About this exercise>
Every line with "text" in it should be copied from the data.

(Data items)
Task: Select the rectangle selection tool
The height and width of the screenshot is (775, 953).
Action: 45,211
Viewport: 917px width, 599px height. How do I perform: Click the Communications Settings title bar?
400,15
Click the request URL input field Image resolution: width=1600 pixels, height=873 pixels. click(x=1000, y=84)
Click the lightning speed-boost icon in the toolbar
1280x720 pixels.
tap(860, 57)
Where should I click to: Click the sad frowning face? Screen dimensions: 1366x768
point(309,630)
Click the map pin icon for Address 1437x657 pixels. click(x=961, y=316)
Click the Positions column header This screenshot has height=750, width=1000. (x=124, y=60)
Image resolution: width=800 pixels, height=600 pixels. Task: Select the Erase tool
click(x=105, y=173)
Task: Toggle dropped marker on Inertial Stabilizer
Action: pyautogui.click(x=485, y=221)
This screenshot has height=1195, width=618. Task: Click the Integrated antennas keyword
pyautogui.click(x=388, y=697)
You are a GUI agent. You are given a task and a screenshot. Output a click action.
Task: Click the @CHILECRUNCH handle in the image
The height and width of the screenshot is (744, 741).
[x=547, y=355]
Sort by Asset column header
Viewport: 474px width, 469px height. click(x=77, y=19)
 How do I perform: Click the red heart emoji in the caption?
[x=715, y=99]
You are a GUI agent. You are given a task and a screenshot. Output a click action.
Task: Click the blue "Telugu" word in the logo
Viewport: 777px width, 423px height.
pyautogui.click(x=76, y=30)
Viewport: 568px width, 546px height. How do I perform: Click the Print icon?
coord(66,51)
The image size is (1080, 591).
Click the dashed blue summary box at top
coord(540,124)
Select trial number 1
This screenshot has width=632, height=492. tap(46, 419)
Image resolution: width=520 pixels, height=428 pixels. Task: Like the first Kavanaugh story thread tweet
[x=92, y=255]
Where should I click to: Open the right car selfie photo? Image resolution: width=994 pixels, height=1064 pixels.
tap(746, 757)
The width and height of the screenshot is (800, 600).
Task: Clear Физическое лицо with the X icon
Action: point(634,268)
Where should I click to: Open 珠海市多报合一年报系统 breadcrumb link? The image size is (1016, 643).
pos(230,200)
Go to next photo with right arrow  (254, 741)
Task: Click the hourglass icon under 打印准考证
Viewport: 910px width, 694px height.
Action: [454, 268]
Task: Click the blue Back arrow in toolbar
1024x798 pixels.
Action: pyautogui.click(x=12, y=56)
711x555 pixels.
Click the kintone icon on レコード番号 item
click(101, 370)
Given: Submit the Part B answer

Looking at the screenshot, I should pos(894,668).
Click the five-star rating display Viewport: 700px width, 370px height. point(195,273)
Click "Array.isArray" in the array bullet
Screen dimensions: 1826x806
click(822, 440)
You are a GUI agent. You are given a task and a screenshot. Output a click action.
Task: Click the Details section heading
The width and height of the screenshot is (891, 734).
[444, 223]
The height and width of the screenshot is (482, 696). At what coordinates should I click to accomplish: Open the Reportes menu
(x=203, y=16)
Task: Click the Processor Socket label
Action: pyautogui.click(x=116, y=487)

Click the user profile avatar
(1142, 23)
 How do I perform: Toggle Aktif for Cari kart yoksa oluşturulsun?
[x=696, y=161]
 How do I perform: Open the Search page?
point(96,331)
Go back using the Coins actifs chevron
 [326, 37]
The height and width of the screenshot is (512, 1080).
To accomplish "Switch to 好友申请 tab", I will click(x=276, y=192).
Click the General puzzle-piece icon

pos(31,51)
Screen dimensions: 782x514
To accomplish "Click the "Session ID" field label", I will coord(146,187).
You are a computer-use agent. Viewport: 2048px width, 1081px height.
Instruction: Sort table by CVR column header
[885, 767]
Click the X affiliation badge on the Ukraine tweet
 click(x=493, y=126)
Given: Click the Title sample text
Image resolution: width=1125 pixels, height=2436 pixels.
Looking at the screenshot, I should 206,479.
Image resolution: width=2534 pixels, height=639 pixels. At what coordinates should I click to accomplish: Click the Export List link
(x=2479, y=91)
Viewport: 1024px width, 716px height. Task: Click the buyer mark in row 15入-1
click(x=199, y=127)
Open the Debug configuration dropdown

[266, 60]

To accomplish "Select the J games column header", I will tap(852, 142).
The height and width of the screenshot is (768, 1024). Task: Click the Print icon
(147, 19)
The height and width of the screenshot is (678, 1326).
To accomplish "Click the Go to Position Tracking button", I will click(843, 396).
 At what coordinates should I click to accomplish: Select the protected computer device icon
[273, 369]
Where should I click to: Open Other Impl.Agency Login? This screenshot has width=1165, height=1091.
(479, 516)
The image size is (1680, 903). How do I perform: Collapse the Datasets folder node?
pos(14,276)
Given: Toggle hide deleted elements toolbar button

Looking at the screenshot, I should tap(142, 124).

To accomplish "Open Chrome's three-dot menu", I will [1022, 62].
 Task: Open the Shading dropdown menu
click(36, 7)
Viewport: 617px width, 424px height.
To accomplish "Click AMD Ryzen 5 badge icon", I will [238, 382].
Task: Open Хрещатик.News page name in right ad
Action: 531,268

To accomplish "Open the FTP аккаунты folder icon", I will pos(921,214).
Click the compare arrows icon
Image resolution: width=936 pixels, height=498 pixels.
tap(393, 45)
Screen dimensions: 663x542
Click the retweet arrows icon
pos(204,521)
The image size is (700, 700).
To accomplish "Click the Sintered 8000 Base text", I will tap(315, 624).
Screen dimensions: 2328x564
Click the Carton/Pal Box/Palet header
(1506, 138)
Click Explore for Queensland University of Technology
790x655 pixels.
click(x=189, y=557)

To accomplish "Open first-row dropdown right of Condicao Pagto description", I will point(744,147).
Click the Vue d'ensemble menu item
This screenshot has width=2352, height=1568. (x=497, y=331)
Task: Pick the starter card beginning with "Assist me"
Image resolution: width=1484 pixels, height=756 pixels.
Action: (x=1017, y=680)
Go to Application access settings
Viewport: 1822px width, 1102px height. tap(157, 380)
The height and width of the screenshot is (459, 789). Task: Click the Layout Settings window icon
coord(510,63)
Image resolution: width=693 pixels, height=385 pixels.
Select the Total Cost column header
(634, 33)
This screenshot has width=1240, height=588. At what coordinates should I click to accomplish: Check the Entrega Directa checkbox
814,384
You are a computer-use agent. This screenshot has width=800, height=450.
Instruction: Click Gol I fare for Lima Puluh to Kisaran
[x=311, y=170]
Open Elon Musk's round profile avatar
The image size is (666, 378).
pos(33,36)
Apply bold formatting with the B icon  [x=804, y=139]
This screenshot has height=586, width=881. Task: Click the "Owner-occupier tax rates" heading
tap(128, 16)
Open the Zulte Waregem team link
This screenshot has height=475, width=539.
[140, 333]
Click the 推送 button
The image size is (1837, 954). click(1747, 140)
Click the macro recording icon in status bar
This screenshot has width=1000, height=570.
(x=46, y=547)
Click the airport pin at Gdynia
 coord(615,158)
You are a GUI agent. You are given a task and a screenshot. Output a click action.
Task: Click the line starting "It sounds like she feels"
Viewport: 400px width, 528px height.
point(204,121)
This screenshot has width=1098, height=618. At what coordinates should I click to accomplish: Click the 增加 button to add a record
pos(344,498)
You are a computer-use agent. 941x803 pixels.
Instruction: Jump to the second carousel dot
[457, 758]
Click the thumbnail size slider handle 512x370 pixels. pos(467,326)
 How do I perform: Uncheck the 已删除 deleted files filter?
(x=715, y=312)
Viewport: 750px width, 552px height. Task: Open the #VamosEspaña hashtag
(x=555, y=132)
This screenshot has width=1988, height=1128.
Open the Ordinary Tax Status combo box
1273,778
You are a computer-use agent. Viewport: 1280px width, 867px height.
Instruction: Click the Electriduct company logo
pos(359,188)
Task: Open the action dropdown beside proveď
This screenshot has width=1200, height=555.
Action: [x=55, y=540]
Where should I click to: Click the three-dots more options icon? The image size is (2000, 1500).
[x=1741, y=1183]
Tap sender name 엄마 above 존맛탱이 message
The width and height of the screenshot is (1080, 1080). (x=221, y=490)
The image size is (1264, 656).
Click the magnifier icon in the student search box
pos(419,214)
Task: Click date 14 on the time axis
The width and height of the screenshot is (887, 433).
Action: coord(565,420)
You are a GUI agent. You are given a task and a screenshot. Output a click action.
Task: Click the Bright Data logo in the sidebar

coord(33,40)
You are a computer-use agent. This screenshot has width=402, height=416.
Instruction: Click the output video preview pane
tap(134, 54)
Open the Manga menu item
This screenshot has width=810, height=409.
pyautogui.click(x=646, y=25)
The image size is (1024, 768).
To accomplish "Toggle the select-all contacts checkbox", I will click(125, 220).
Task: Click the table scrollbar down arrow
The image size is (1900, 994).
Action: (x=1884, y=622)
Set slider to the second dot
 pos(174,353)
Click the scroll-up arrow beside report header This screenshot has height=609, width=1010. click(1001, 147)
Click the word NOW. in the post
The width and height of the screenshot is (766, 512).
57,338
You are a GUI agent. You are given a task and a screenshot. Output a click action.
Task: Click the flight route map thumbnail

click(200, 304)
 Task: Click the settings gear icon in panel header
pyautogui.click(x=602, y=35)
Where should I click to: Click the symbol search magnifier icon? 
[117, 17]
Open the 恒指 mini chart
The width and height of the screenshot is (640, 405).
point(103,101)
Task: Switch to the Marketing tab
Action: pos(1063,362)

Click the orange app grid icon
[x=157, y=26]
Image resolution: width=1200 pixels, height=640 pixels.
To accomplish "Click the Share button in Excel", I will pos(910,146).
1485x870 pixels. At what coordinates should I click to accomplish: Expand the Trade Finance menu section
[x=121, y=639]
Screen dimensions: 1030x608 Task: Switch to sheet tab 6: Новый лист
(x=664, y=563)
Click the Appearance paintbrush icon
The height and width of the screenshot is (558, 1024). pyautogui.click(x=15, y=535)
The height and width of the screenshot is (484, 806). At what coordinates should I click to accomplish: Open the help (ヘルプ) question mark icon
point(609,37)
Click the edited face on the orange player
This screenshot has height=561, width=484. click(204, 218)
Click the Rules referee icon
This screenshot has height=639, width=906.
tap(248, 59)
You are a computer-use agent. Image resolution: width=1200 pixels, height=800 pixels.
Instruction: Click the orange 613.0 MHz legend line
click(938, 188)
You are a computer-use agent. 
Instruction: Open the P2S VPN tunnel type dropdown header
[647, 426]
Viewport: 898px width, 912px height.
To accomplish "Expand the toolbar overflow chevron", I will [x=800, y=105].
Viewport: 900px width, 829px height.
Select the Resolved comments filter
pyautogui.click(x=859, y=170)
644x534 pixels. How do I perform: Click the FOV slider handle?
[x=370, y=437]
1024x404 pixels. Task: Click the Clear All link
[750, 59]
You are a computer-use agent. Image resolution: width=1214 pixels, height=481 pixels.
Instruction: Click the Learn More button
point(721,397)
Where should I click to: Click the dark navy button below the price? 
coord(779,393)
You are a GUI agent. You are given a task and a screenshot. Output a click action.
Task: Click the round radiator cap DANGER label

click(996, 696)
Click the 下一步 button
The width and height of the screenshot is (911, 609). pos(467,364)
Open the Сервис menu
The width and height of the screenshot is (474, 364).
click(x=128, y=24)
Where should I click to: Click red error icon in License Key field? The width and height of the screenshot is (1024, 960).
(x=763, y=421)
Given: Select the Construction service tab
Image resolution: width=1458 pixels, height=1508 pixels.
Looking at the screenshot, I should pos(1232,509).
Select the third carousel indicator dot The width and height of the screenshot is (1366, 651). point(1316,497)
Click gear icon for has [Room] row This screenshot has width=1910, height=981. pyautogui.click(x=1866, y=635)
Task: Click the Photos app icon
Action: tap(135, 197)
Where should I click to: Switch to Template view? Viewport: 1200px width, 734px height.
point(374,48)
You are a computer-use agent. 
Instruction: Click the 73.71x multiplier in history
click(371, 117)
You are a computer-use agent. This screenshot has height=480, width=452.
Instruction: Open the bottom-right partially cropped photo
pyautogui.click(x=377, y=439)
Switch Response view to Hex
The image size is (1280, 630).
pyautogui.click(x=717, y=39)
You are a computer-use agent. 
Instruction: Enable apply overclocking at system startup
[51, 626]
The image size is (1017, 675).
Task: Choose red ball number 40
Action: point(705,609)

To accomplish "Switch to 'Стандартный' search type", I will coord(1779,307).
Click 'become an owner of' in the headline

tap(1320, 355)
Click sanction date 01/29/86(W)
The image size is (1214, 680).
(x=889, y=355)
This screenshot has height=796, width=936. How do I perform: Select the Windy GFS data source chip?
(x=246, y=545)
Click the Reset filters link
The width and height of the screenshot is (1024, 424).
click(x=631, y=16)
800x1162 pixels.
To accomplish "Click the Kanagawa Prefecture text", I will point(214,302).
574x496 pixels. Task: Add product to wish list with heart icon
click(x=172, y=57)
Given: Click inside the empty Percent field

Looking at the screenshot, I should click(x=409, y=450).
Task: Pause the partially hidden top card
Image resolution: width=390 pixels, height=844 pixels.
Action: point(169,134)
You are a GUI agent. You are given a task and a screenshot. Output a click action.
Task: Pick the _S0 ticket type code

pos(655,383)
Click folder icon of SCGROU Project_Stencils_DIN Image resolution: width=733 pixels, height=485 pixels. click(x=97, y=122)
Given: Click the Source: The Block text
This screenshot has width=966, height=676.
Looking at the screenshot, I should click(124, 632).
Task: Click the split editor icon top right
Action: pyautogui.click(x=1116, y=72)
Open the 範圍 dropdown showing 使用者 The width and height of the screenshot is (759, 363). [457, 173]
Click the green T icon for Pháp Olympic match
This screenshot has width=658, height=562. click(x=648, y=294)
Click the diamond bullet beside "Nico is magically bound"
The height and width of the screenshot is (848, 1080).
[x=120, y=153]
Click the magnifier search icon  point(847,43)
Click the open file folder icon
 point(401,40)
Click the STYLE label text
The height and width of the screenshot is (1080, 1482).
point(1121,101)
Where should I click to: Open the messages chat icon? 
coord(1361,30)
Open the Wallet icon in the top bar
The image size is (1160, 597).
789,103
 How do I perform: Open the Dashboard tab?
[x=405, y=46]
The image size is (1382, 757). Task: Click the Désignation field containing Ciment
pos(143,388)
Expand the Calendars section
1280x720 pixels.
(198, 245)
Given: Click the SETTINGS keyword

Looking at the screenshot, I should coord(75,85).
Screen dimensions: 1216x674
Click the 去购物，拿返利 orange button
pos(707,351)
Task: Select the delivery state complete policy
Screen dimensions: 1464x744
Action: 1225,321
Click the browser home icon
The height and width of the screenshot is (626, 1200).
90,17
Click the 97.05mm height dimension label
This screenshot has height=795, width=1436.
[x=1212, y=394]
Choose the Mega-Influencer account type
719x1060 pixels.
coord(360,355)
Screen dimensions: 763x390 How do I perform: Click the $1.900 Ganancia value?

Expected answer>
Given: Click the Title sample text
To accomplish "Click the Sintered 8000 Base text", I will tap(315, 624).
To accomplish "Click the Kanagawa Prefecture text", I will point(214,302).
Given: Click the Source: The Block text
Click the STYLE label text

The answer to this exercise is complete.